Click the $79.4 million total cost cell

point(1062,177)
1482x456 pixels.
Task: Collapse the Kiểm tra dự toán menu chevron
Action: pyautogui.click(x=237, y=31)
■ ■ ■ ■ ■
Task brief:
How many of the lines above contain the word "million"? Reply with the number alone.

Response:
1